Apple today has shared a revised version of its iOS Security Guide, dated January 2018. The new document, which comes in at 78 pages long includes new details on Apple Pay Cash, Face ID, and more…
Appel releases new versions of its iOS Security Guide a few times per year, often in conjunction with major new features. The goal of the guide is to offer a thorough look at the security parameters implemented in the latest iOS versions. Today’s update to the document is the first since iOS 11 and iPhone X with Face ID were released.
Regarding Face ID, Apple’s updated security document outlines much of what we already know. The company reiterates that neither Face ID nor Touch ID are meant to act as passcode replacements, but rather underline the need for longer and more secure passcodes. Apple writes that Face ID is meant to provide easy access to your device “within thoughtful boundaries and time constraints:
“This makes using a longer, more complex passcode far more practical because you don’t need to enter it as frequently. Touch ID and Face ID don’t replace your passcode, but provide easy access to your device within thoughtful boundaries and time constraints.

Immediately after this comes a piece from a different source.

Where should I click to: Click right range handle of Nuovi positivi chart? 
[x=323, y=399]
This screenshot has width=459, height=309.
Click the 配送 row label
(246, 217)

This is important because a strong passcode forms the foundation of your iOS device’s cryptographic protection.”
Apple also reiterates the odds of a random person looking at your device and successfully unlocking it using Face ID, as well as its reduced accuracy with siblings, twins, and young children.

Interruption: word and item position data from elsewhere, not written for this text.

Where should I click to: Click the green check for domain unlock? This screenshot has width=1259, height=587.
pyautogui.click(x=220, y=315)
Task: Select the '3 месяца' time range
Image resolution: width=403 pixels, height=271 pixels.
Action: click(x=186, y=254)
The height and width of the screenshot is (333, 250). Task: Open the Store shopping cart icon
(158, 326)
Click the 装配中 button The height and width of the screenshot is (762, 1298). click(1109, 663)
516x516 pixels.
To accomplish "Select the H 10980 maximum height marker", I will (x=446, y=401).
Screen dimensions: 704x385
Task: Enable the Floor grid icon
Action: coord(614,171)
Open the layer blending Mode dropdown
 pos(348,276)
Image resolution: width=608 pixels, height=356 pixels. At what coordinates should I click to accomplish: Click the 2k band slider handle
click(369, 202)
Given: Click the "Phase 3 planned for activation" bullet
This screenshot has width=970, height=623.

“The probability that a random person in the population could look at your iPhone X and unlock it using Face ID is approximately 1 in 1,000,000 (versus 1 in 50,000 for Touch ID). For additional protection, both Touch ID and Face ID allow only five unsuccessful match attempts before a passcode is required to obtain access to your device.
With Face ID, the probability of a false match is different for twins and siblings that look like you as well as among children under the age of 13, because their distinct facial features may not have fully developed.”
The document also offers color on the security of iOS 11.2’s new Apple Pay Cash feature. Apple’s security team explains that Apple Payments Inc. will store and use transaction data for fraud protection and other basic purposes in some cases:
“Apple Payments Inc. will store and may use your transaction data for troubleshooting, fraud prevention, and regulatory purposes once a transaction is completed. The rest of Apple doesn’t know who you sent money to, received money from, or where you made a purchase with your Apple Pay Cash card.”
The full iOS Security Guide can be viewed here and is worth a skim if you’re interested in the extent Apple goes to in protecting user security.